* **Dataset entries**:
——

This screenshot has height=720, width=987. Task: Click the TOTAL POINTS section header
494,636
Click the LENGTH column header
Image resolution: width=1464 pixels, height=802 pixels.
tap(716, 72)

——

* **The task**: Each record is to be repeated word for word, with none skipped.

* **Task solution**:
This screenshot has height=720, width=987. Task: Click the TOTAL POINTS section header
494,636
Click the LENGTH column header
Image resolution: width=1464 pixels, height=802 pixels.
tap(716, 72)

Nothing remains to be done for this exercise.